No meio do ambiente embaçado que envolve o Planalto e das constantes crises a eclodir em Brasília, surgem duas propostas razoáveis que convergem na direção de ajudar os mais necessitados enquanto a pandemia do novo coronavírus se prolonga. De um lado, é meritória a intenção do governo federal, manifestada pelo ministro da Economia, Paulo Guedes, de estender por mais dois meses o auxílio emergencial aos brasileiros sem renda ou emprego durante o desenrolar da crise sanitária, mesmo o valor sendo metade dos R$ 600 originais. De outro, vem em boa hora a sugestão do presidente da Câmara, Rodrigo Maia, de que os três poderes façam cortes nos vencimentos e os valores sejam transferidos para a população mais necessitada.
Amparar quem tem menos é um dever moral que deve ser encampado por todos os poderes, com a compreensão de seus servidores
Pagar por mais 60 dias o auxílio emergencial significará raspar ainda mais os já debilitados cofres da União, um quadro agravado pelos gastos imprevistos relacionados à pandemia e pela queda brutal da arrecadação. Mas este é um momento ímpar na história brasileira e é preciso alcançar meios mínimos para a sobrevivência de milhões de cidadãos afetados pela paralisação das atividades econômicas. Mesmo que muitas regiões do país estejam hoje partindo para a reabertura, a retomada será lenta e a recuperação dos empregos formais, incerta.
Tanto a intenção do governo quanto a ideia de Maia mostram que, apesar de Brasília parecer muitas vezes ser uma bolha distante do Brasil real, subsistem sinais de espírito público e compreensão da situação extraordinária pela qual passam o país e o mundo. Amparar quem tem menos é um dever moral que deve ser encampado por todos os poderes, com a compreensão de seus servidores.

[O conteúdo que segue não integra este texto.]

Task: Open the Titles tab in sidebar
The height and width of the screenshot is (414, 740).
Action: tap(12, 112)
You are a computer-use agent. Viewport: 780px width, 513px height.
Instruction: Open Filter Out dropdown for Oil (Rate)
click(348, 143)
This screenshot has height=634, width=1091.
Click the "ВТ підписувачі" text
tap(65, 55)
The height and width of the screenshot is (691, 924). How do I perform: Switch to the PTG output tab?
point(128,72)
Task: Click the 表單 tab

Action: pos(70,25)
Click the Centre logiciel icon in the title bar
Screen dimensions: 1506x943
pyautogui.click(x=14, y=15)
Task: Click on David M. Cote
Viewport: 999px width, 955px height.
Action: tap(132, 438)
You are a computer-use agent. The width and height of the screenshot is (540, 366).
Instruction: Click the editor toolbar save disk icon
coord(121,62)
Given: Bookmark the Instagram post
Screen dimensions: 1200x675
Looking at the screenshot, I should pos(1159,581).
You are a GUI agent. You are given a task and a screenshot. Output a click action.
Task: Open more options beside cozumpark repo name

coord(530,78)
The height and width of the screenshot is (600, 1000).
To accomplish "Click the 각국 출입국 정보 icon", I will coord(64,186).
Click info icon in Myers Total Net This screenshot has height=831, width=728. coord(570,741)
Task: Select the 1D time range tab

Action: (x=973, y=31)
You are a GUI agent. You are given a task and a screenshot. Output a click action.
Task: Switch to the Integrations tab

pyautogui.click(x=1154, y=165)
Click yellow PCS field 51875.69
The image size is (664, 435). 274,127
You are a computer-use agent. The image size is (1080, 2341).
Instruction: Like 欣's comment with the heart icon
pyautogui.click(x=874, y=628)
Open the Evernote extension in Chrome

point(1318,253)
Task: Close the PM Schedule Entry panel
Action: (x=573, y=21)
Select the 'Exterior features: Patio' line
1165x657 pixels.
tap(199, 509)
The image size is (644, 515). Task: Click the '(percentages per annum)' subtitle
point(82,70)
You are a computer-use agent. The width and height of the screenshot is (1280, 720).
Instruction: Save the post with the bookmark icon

Dados do governo federal apontam que, até abril, mais de 760 mil empregos com carteira assinada foram destruídos no Brasil em 2020. De acordo com o IBGE, ao final do trimestre entre fevereiro e abril existiam 12,8 milhões de desocupados, 900 mil a mais do que o recorte de três meses encerrado em janeiro. O número de desalentados subiu 7% e chegou a 5 milhões de pessoas. Uma pesquisa da Confederação Nacional da Indústria (CNI) publicada no mês passado mostrou que 40% dos brasileiros perderam renda, sendo que para mais da metade destes os ganhos simplesmente desapareceram. Da mesma forma, empresas de todos os portes, que também tentam sobreviver, enxergam hoje o futuro apenas como uma incógnita.
Enquanto isso, o setor público segue blindado de sacrifícios, embora existam casos de atrasos de salários devido a finanças historicamente desestruturadas. Mas, como apontou Maia, não há mais como esses dois brasis conviverem em mundos paralelos dentro do mesmo orçamento. Há uma imensa maioria no Brasil real de trabalhadores do setor privado, autônomos e empreendedores atônitos pelas incertezas, depauperados e à beira da ruína. Mas uma minoria, sobretudo nos salários mais altos do funcionalismo público, segue imune aos efeitos da pandemia em sua renda. A fração mais abastada precisa compreender a necessidade de ajudar a parcela que, a cada dia, vive uma agonia renovada. É um dever moral e humano, que precisa ser brevemente colocado em prática, com a concordância e a ação de todos os poderes.